WHAT YOU WILL DO -> Copy out each line of the data holding "agent".

DATASET RECORDS ->

§

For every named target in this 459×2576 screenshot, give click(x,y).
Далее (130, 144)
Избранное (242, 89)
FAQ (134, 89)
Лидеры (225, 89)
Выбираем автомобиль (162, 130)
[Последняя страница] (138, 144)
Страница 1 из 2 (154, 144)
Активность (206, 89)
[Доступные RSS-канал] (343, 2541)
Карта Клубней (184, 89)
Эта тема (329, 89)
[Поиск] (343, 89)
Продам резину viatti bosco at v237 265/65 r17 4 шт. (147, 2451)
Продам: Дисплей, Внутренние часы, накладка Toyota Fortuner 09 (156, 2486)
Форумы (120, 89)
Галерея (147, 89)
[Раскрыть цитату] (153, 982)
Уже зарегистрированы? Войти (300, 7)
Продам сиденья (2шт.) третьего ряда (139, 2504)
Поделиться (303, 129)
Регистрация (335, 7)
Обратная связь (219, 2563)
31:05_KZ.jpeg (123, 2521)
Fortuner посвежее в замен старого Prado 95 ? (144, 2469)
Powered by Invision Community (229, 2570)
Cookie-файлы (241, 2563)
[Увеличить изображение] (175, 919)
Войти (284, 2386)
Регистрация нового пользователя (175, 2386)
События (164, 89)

§

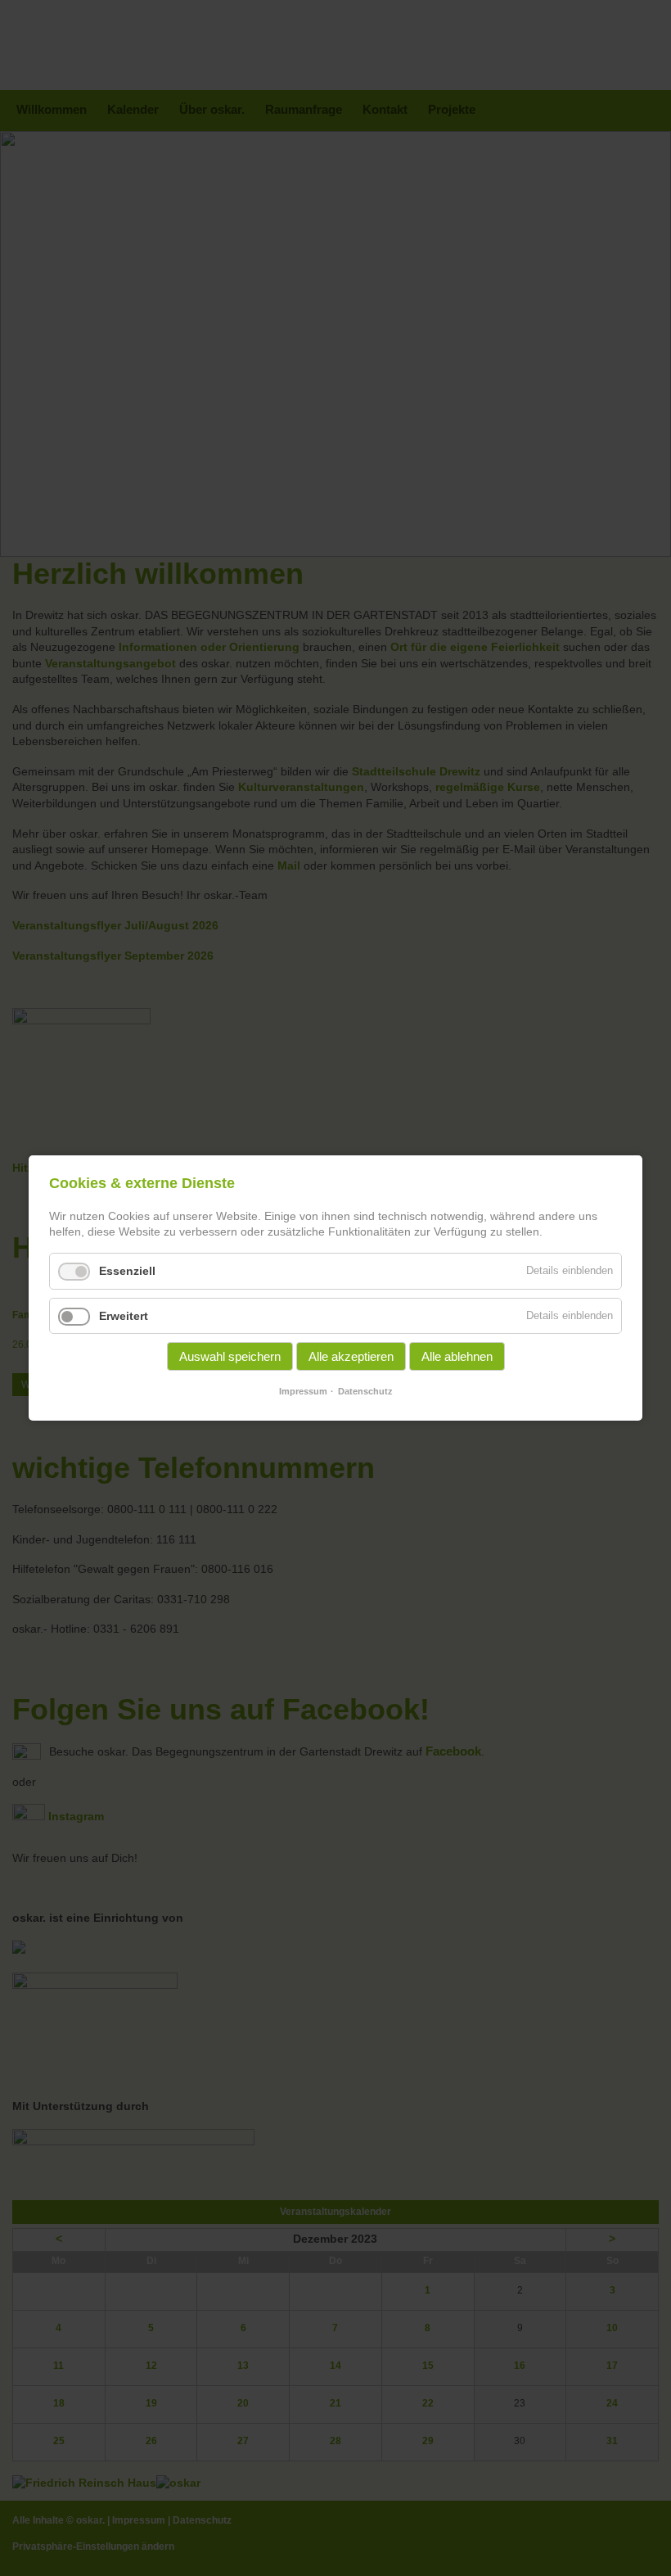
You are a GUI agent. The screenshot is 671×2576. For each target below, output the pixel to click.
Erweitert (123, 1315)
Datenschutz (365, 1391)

§

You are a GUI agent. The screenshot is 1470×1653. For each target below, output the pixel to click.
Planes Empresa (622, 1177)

§

YOUR RESPONSE ->
You are a GUI agent. The screenshot is 671×2576. For each target below, output the pixel to click.
You are a GUI agent. The screenshot is 1470×1653. For each target below, output the pixel to click.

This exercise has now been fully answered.